Sir Bernard nodded, and sat down leisurely. “Roger told us how he liked poetry,” he said, “and the explorer told us how he liked himself, and Mr. Nigel Considine told us how he disliked the University.”
“Not in so many words?” Philip asked.
“Contrapuntal,” Sir Bernard said. “When you’ve heard as many speeches as I have, you’ll find that’s the only interest in them: the intermingling of the theme proposed and the theme actual.”
“I can never make out whether Roger’s serious,” Philip said. “He seems to be getting at one the whole time. Rosamond feels it too.”

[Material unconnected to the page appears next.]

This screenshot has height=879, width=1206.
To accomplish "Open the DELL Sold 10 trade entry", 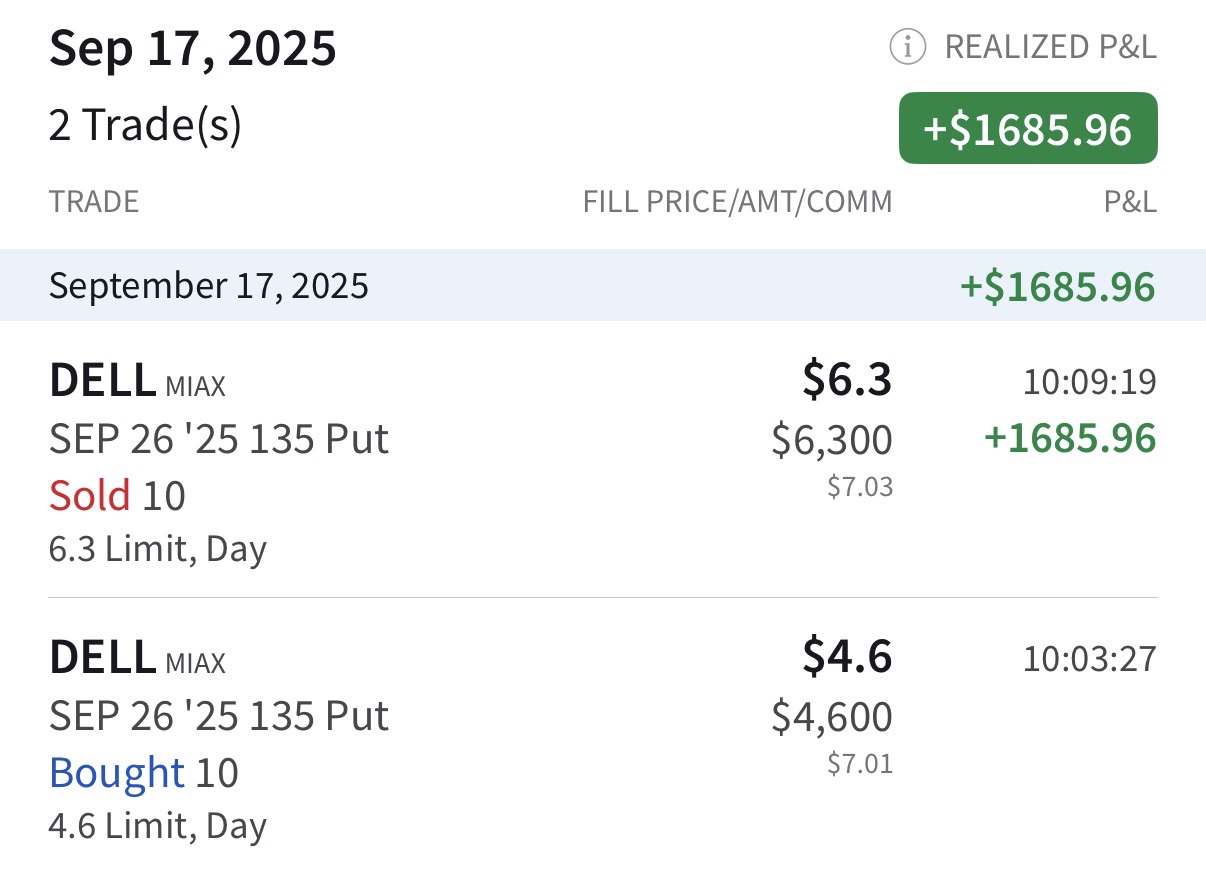I will (603, 460).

Sir Bernard thought it very likely. Rosamond Murchison was Isabel’s sister and Roger’s sister-in-law, but only in law. Rosamond privately felt that Roger was conceited and not quite nice; Roger, less privately, felt that Rosamond was stuck-up and not quite intelligent. When, as at present, she was staying with the Ingrams in Hampstead, it was only by Isabel’s embracing sympathy that tolerable relations were maintained. Sir Bernard almost wished that Philip could have got engaged to someone else. He was very fond of his son, and he was afraid that the approaching marriage would make, at the times when he visited them, an atmosphere in which, but for brief intervals, he would find it impossible to breathe. Philip’s mind by itself was at present earnest and persevering, if a trifle slow. But Philip’s mind surrounded and closed in by Rosamond’s promised, so far as he could see, to become merely static. He looked over at his son.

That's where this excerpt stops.